Learning without Boundaries
LWB first brought this vision to Minnesota through our Wash and Learn Initiative (WALI), where we aim to bridge the digital divide and provide access to educational resources, one laundromat at a time. It’s time to introduce a different kind of learning without boundaries and start a change in practice that will lead to individualized learning for all students.
Creating learning communities with social media technologies
This research aims to support the use of the opportunities offered by social web technologies to create cross-group learning communities to encourage students and teachers to move beyond the safe comfort of traditional boundaries.
Educators from the two schools share their experiences in creating a “borderless learning” environment by using social media technologies to expand learning communities beyond their classrooms. One of our common interests is to use social media technologies not only to create local learning communities, but also to expand these communities beyond our classrooms.
“Learning Without Borders”
Our common goal was to bring students from both institutions together in learning activities to eliminate boundaries. In this project, learning was a shared experience, not a passive activity. In the third grid, we asked students to reflect on their experiences of participating in this “Learning Without Borders” collaboration. Our students appreciate the opportunity to practice infinite learning and not just read it.
Different goals are set by teachers and students
Pre-service teachers were able to use Slack as a true live experience and gain a sense of self-efficacy in teachers’ ability to use technology for pre-service instruction, while ELA 9th graders were able to use the same site to learn about “themes” in literature, as well as digital mixes. Two groups have different goals based on interests: elementary teachers want to learn how to teach and achieve self-efficacy, while ninth graders want to learn digital mixing and literary topics, but the third digital space gives them a common headquarters to achieve their goals.
Using Connected Learning (CL) principles
This collaborative case study looked at the experiences of 30 9th grade English language (ELA) students and 17 pre-service English teachers collaborating in the digital third space on activities designed using Connected Learning (CL) principles. This study, under the theme “Learning Without Borders”, examined student responses to the use of a video discussion tool (Flipgrid) to facilitate cross-group collaboration between classrooms at two universities.
Collaborating in a vibrant virtual learning community
Ursula Valdes designed the same class as a collaborative international learning experience in collaboration with a colleague from Peru, its capital, Lima. Ursula Valdes knew that for a course like this to be successful, she needed students in her class and in Peru to participate in in-depth discussions on environmental issues affecting the two countries. Ursula Valdes teamed up with a colleague from Peru to teach the same class in two countries at the same time, creating a vibrant virtual learning community that encouraged students from all walks of life to work and learn together.
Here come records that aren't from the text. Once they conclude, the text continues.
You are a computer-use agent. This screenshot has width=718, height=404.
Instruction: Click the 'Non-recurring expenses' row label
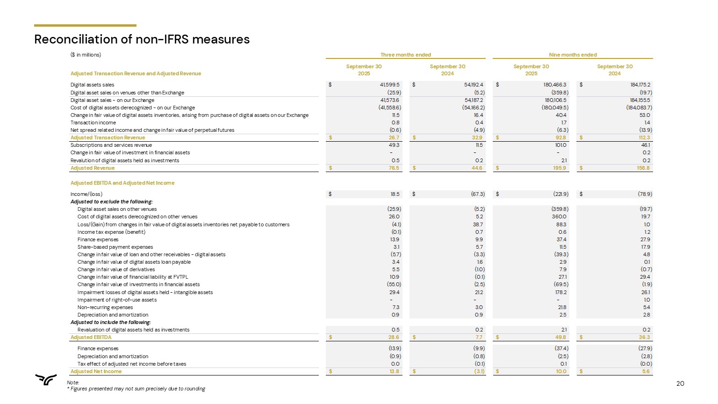[105, 307]
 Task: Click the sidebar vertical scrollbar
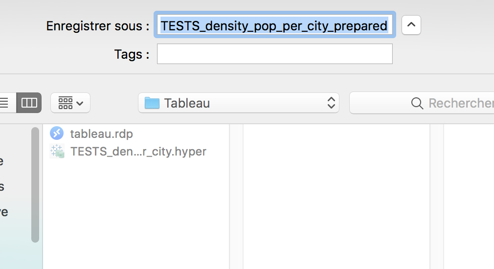point(35,184)
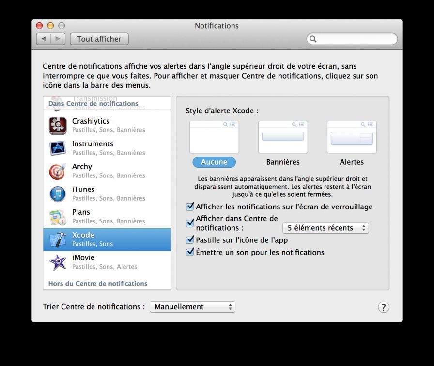This screenshot has height=366, width=434.
Task: Go back with the left arrow button
Action: tap(44, 39)
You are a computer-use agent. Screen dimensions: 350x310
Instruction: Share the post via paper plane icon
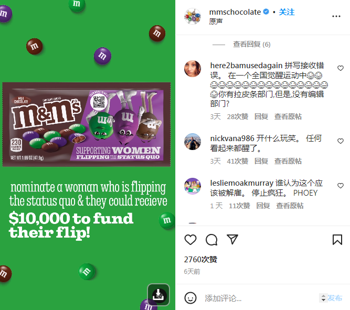coord(232,239)
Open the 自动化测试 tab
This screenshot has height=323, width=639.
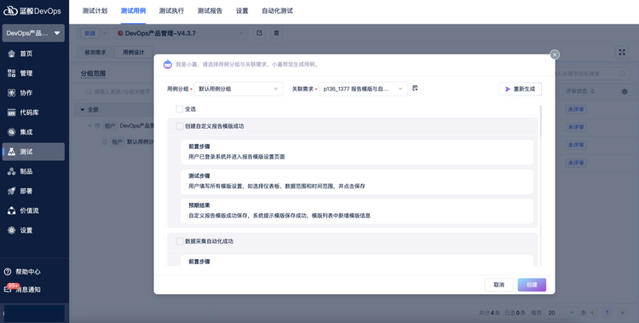pos(277,10)

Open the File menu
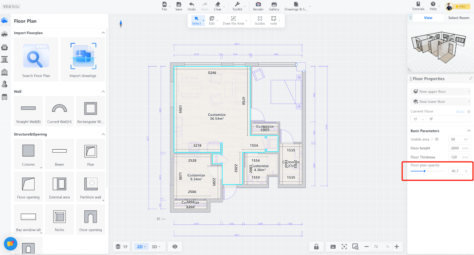tap(164, 6)
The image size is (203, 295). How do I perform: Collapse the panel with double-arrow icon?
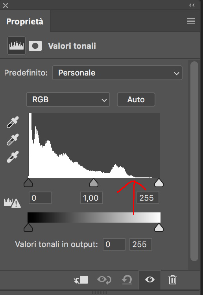[192, 5]
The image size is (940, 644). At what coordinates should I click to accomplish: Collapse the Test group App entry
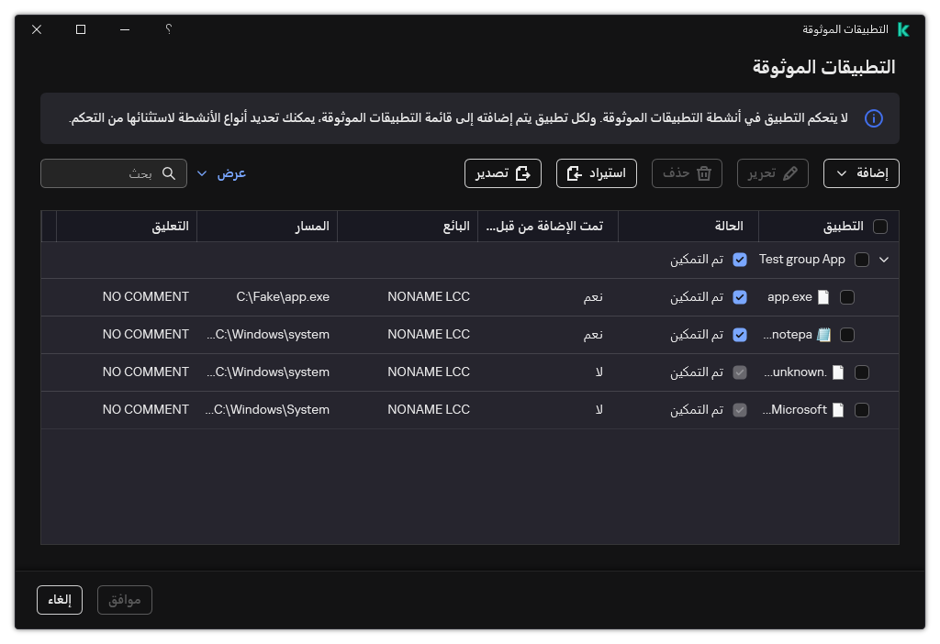pyautogui.click(x=883, y=259)
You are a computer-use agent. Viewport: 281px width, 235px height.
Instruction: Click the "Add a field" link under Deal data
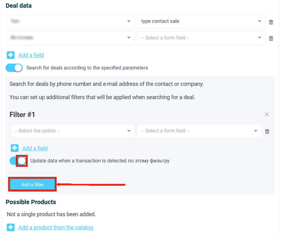pyautogui.click(x=31, y=55)
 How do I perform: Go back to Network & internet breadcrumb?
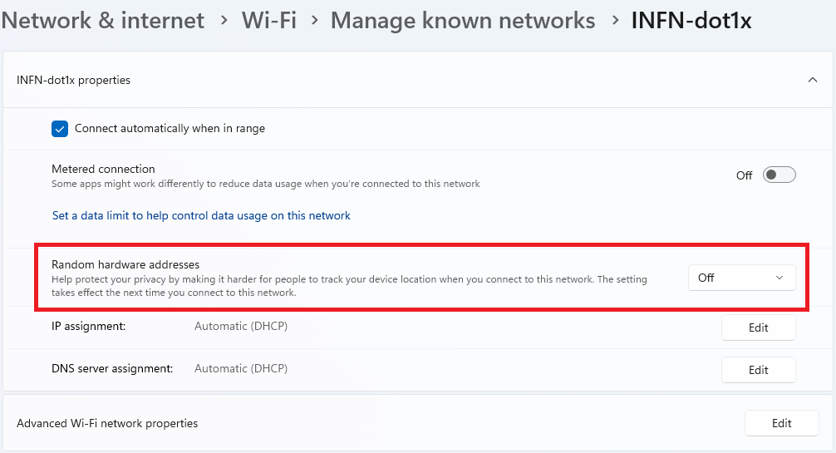click(103, 21)
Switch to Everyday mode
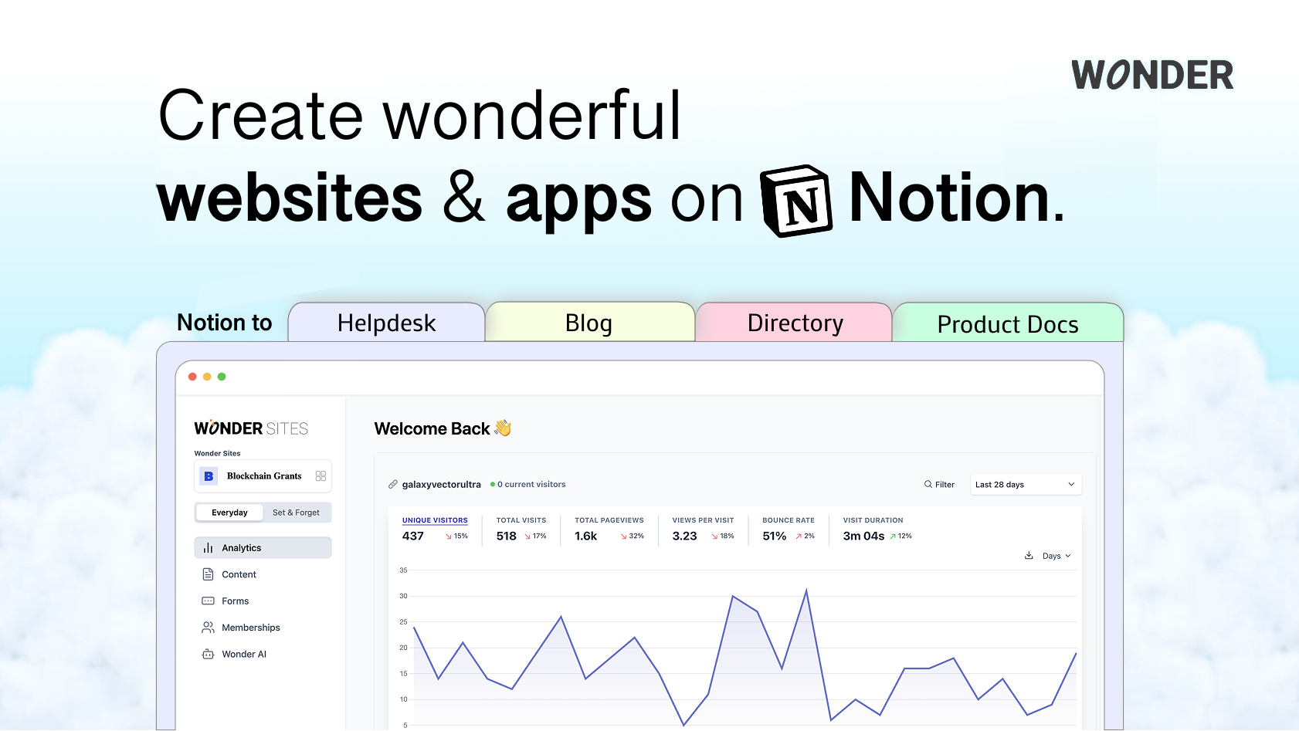Screen dimensions: 1299x731 click(x=229, y=513)
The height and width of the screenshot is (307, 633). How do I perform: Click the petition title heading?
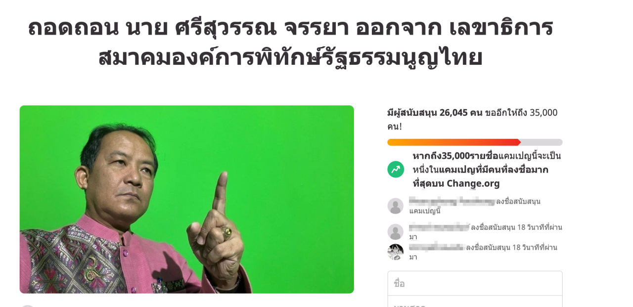[x=290, y=43]
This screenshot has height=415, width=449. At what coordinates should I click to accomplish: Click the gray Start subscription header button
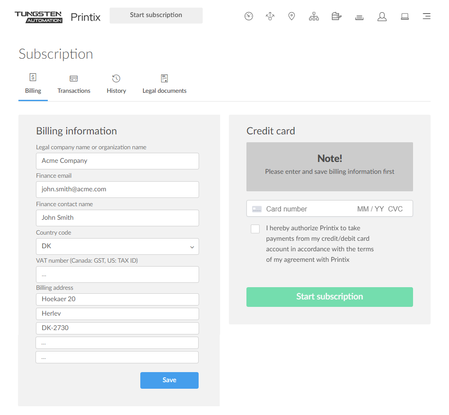156,15
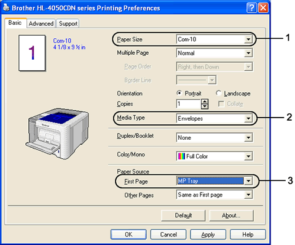Click the title bar help question mark icon
The height and width of the screenshot is (245, 295).
coord(251,8)
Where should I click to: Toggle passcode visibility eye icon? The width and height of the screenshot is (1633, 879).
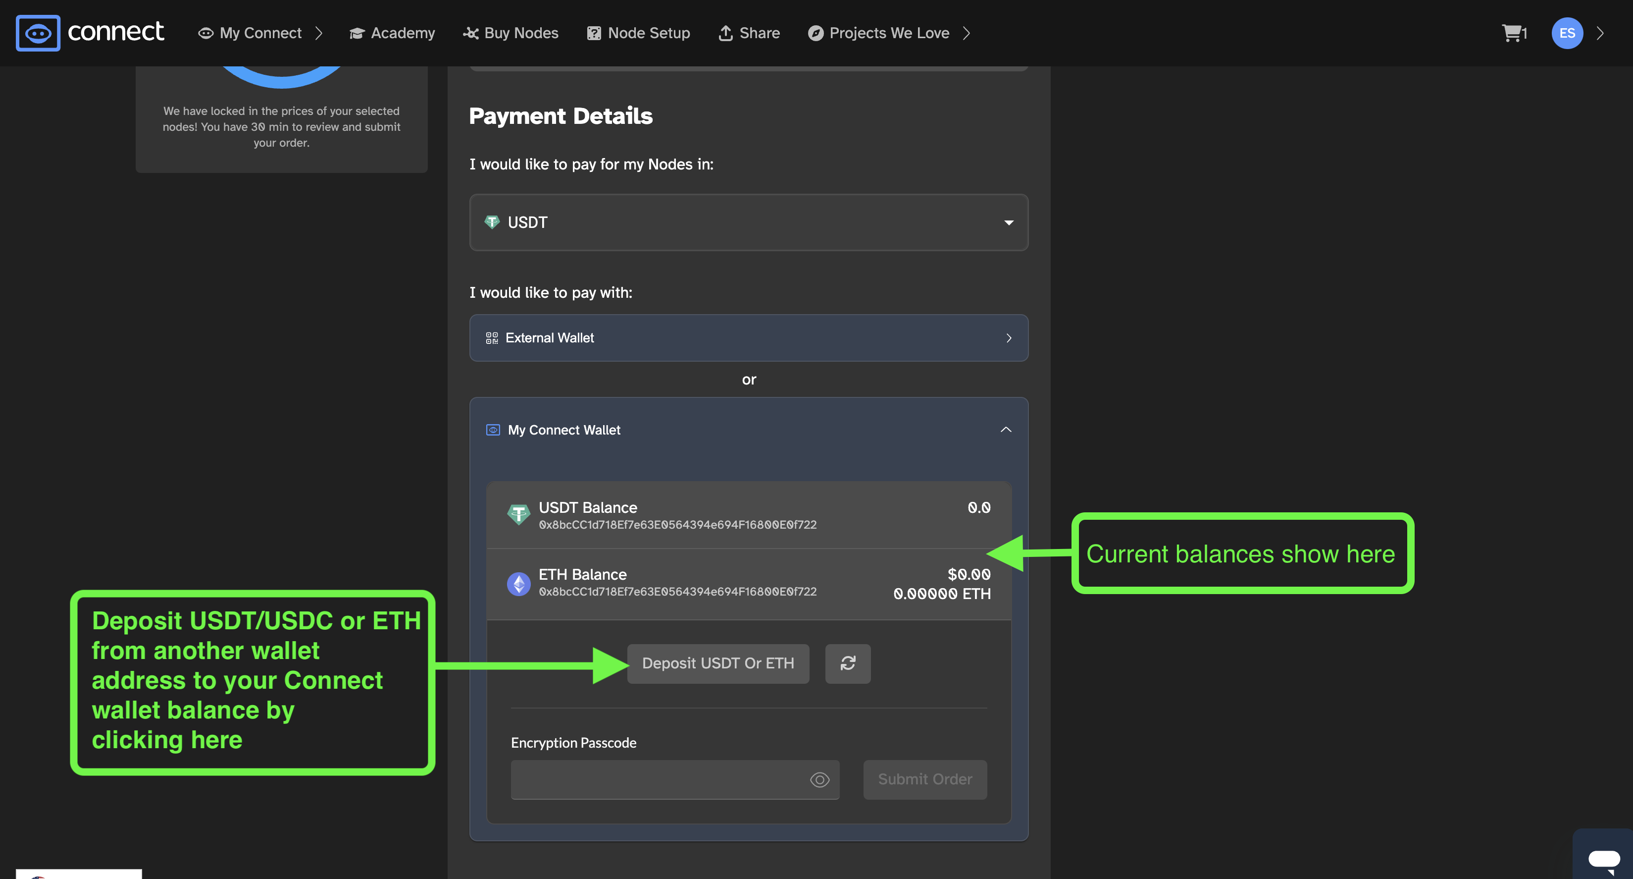pyautogui.click(x=820, y=779)
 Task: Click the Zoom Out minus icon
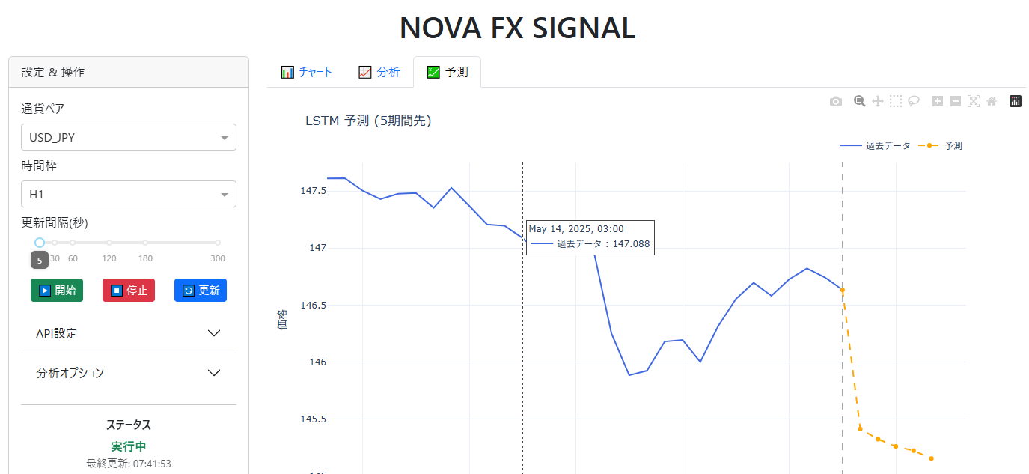956,101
Co-teaching across international borders
They used Skype to create a separate virtual classroom, allowing students from both countries to make voice calls, chat and text messages, and even conduct live video conferencing over the Internet.
Teachers use various communication technologies to attract students from different countries, and teachers from all countries jointly teach and manage courses. Instructors will discuss and practice various ways to increase student engagement in online video lessons.
Teachers will understand the importance of teachers as facilitators who teach critical thinking skills to students and mediate for students in the external and online world. Teachers will understand the concept of the open classroom and experiment with ways to bring the outside world into the classroom. Teachers will be able to identify the benefits of blended learning for teacher courses.
Understanding students through self-reflection
We will try to experience for ourselves what our students experience and gain an understanding of them through self-reflection. Teachers are experts in teaching physical activity in the classroom, walking, making eye contact, communication, face-to-face interaction with students. In this lesson, we will explore methods for engaging students in online learning using the surrounding “distractions”: at home and the Internet.
Thanks to this and other new tools, teachers and students have access to unlimited knowledge and ideas from around the world. In these virtual rooms, FIU students learn the collaboration skills they may need to communicate with professionals from and around the world.
An unrestricted learning environment
From a slightly different perspective, students conceptualize the learning space as something that is not limited to the physical classroom, but rather enhanced by connections made over the Internet. Students’ reflections on experience increase their awareness of learning as it occurs centrally in relation to the distributed phenomenon mediated by social technologies. We chose this reading because it fulfilled one of the central objectives of learning that is not limited by geography, culture, time and space.
Collaborative Online International Learning
This project is one of nearly 100 projects that FIU has been involved with since its first engagement in 2017 with Collaborative Online International Learning (COIL), a global technology-led learning approach that began at the State University of New York.
The virtual partnership will allow the high school classroom teacher to integrate the digital project into their regular curriculum as they see fit (and learn to use the new digital tools at their own pace without college audiences) and save the hassle. All the teachers on duty at the local high school in a major metropolitan area known for its traffic jams. We have managed to maintain the asynchronous nature of distance learning while also introducing the social interaction that many are accustomed to in the hyper-connected digital age.